What Does the Lord Require

What does the Lord require for praise and offering?

Author: Albert F. Bayly (1949)
Tune: SHARPTHORNE
ONE LICENSE: 05028
Published in 29 hymnals

Audio files: MIDI, Recording
Representative text cannot be shown for this hymn due to copyright.

Author: Albert F. Bayly

Albert F. Bayly was born on Sep­tem­ber 6, 1901, Bex­hill on Sea, Sus­sex, Eng­land. He received his ed­u­cat­ion at Lon­don Un­i­ver­si­ty (BA) and Mans­field Coll­ege, Ox­ford. Bayly was a Congregationalist (later United Reformed Church) minister from the late 1920s until his death in 1984. His life and ministry spanned the Depression of the 1930s, the Second World War, and the years of reconstruction which followed. Af­ter re­tir­ing in 1971, he moved to Spring­field, Chelms­ford, and was ac­tive in the local Unit­ed Re­formed Church. He wrote sev­er­al pageants on mis­sion themes, and li­bret­tos for can­ta­tas by W. L. Lloyd Web­ber. He died on Ju­ly 26, 1984 in Chiches­ter, Sus­sex, Eng­land. NN,… Go to person page >

Notes

Scripture References:
all st. = Micah 6:6-8

Early in 1949 Albert F. Bayly (b. Bexhill-on-Sea, Sussex, England, 1901; d. Chichester, England, 1984) wrote a hymn text based on Micah 6:6-8 as one of a series of seventeen hymns he was writing on the Old Testament prophets. His objective was to present the prophets "in the light of the climax and fulfillment of the Old Testament revelation in the coming of Christ." "What Does the Lord Require" asks questions and states commands as if Micah were a modern-day prophet. The refrain line "Do justly. . ." subtly shifts from the imperative voice in stanzas 1 through 4 to a corporate confession in stanza 5. The text was first published in Bayly's Rejoice, 0 People (1951) and is included in the Psalter Hymnal with minor alterations.
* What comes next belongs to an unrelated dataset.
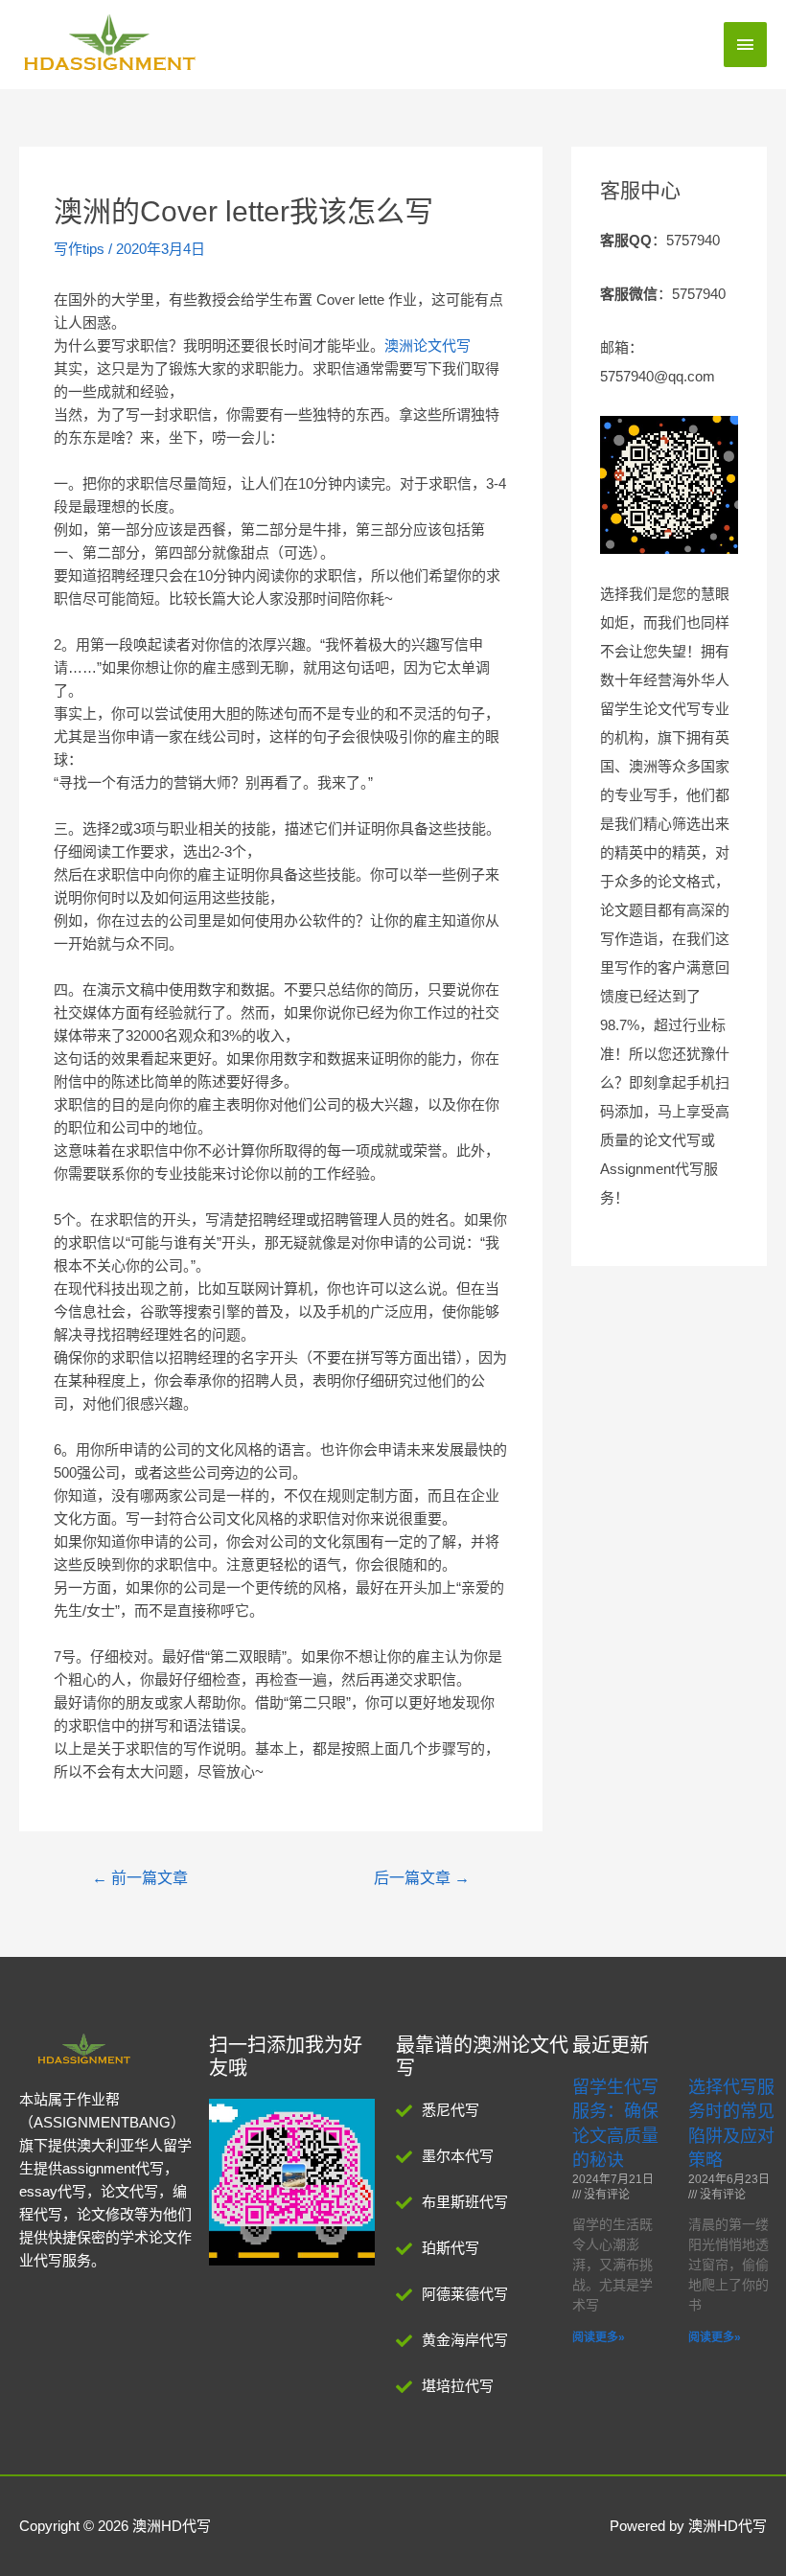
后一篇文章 (422, 1878)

Bayly studied briefly at the Royal Dockyard School at Portsmouth to prepare himself for the shipbuilding industry. However, in 1925 he began studying for the ministry at Mansfield College, Oxford. He became a Congregationalist minister and served seven churches. Bayly wrote missionary pageants and numerous hymns, many of which used more contemporary language and concepts than had been customary in previous hymn writing. Because of the publication of his collection Again I Say Rejoice (1967), Bayly is often acknowledged as the pioneer of the revival of British hymn writing in the 1960s and 70s. His hymns were published in four collections: Rejoice, 0 People (1951), Again I Say Rejoice (1967), Rejoice Always (1971), and Rejoice in God (1978).

Liturgical Use:
As part of the service of confession in conjunction with sermons from Micah, Amos, Isaiah 1, or similar passages; as a hymn for social justice, especially for civic festivals or national-holiday celebrations; times of penitence and renewal such as Advent and Lent.

--Psalter Hymnal Handbook, 1988

Tune

SHARPTHORNE

Erik Routley (PHH 31) composed SHARPTHORNE in 1968 to be published as a setting for Bayly's text in the British supplementary hymnal 100 Hymns for Today (1969). SHARPTHORNE is actually a revision of another Routley tune, TIES CROSS, which was the setting for Bayly's text in the 1951 Rejoice, O Peopl…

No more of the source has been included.